Tricks our ears and tongues play on us

Q: I enjoyed your posting about Archie Fisher snow, but I’d like explanations of the various howlers: malapropisms, spoonerisms, mondegreens, and eggcorns.

Over the years, we’ve written on the blog about the tricks our ears and tongues play on us, and about the various species of bloopers that result.

But maybe it’s time to say something about the major ones in a single posting.

In Origins of the Specious, our book about language myths and misconceptions, we devote a chapter (called “In High Dungeon: And Other Moat Points”) to these amusing accidents of nature.

Here’s a sampling from the book:

“We’re often more creative at abusing language than using it, and as you might expect we have names for the various species of abuse. Mixing up two similar-sounding words (like ‘synecdoche’ and ‘Schenectady’) is called a malapropism (from the French mal à propos, or inappropriate). The name was popularized by a character in The Rivals, an eighteenth-century play by Richard Brinsley Sheridan. Just about every time Mrs. Malaprop opens her mouth, she bobbles her words. She wants her niece, Lydia Languish, to marry for money instead of love, but Mrs. M complains that the reluctant young woman is ‘as headstrong as an allegory on the banks of the Nile.’ She regrets that ‘my affluence over my niece is very small,’ but she praises the stubborn Lydia as ‘an object not altogether illegible.’ When her eloquence is called into question, Mrs. Malaprop exclaims: ‘Sure, if I reprehend anything in this world, it is the use of my oracular tongue, and a nice derangement of epitaphs!’

“If malapropisms tickle your fancy, then spoonerisms ought to tickle your funny bone. A spoonerism, a slip of the tongue in which parts of words are switched around, is a ‘different fettle of kitsch,’ as the essayist Roger Rosenblatt once put it. The term comes from William Archibald Spooner (1844–1930), a scholar, dean, and warden at New College, Oxford. He was known for his slips of the tongue, though most of those attributed to him (like ‘It is kisstomary to cuss the bride’) are apocryphal. In fact, many of the spoonerisms I’ve come across weren’t slips at all but the deliberate work of punsters. One of my favorites is the songwriter Tom Waits’s quip, ‘I’d rather have a bottle in front of me than a frontal lobotomy.’ Of course, we don’t have to search far to find legitimate slips of the tongue. Here’s one from our forty-third president: ‘If the terriers and bariffs are torn down, the economy will grow.’

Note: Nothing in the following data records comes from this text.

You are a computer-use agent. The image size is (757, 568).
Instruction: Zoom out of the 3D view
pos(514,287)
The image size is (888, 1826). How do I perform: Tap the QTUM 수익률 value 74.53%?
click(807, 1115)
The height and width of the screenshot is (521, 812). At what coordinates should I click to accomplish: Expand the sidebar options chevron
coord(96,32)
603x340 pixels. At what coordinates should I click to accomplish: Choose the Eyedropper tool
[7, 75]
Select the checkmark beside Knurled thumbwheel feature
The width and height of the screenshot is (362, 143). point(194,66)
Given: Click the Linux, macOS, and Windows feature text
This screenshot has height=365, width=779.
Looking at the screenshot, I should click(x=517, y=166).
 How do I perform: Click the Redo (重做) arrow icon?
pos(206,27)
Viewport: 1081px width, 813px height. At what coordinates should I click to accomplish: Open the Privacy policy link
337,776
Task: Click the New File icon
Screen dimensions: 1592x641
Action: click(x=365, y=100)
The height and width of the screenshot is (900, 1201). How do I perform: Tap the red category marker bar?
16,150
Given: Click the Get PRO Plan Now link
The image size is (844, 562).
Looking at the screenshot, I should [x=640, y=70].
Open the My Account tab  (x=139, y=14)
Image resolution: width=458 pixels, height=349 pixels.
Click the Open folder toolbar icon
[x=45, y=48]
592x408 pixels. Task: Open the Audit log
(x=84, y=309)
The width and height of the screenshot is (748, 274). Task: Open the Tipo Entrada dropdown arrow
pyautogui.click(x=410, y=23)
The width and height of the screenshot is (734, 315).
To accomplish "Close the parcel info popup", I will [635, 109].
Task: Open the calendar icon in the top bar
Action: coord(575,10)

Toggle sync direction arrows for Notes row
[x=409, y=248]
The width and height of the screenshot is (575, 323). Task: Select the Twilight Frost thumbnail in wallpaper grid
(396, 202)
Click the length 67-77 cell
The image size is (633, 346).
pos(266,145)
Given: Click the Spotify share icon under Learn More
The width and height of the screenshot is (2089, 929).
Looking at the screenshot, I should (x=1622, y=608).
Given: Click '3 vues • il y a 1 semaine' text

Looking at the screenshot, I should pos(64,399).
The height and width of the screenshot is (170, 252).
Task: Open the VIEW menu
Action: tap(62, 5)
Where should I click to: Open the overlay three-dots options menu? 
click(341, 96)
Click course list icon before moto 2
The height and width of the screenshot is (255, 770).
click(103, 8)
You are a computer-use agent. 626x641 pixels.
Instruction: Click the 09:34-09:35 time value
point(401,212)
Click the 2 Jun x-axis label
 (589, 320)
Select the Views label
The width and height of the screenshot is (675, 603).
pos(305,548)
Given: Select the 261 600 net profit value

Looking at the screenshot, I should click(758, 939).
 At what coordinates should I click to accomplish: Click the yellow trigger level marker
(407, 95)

“If you like rock music, you’ve probably misheard a lyric or two. There’s also a name for this one. A mondegreen is a misunderstanding in which a familiar song lyric, bit of poetry, or popular expression is misinterpreted or misheard. Many schoolchildren, for example, have begun the Pledge of Allegiance with ‘I led the pigeons to the flag,’ and sung in church about ‘Round John Virgin’ or ‘Gladly, the cross-eyed bear.’ The term ‘mondegreen’ was coined by an American writer, Sylvia Wright, who’d misheard an old Scottish ballad when she was a child. What she heard was ‘They hae slain the Earl o’ Moray, / And Lady Mondegreen.’ The real second line was ‘And laid him on the green.’ Rock songs are a rich source of mondegreens. Creedence Clearwater fans, perhaps under the influence of controlled substances, have heard ‘There’s a bathroom on the right’ instead of ‘There’s a bad moon on the rise.’ And many a Jimi Hendrix audience used to join in and sing ‘ ’Scuse me while I kiss this guy’ instead of ‘while I kiss the sky.’ After a while, it became a running joke and even Hendrix joined in. He’d sometimes point to a guy onstage—his bassist, Noel Redding, for instance—while singing the mondegreen version.

“The linguists Geoffrey Pullum and Mark Liberman came up with the term ‘eggcorn’ to describe another kind of blooper: mistaking a word or phrase for a similar-sounding one. The expression was inspired by a woman who used ‘egg corn’ for ‘acorn.’ Think of ‘duck tape’ (for ‘duct tape’) or ‘tough road to hoe’ (it’s ‘row,’ not ‘road’) or ‘tow the line’ (nope, ‘toe’).”

And now we’ll stop, before the subject gets deader than a doorknob.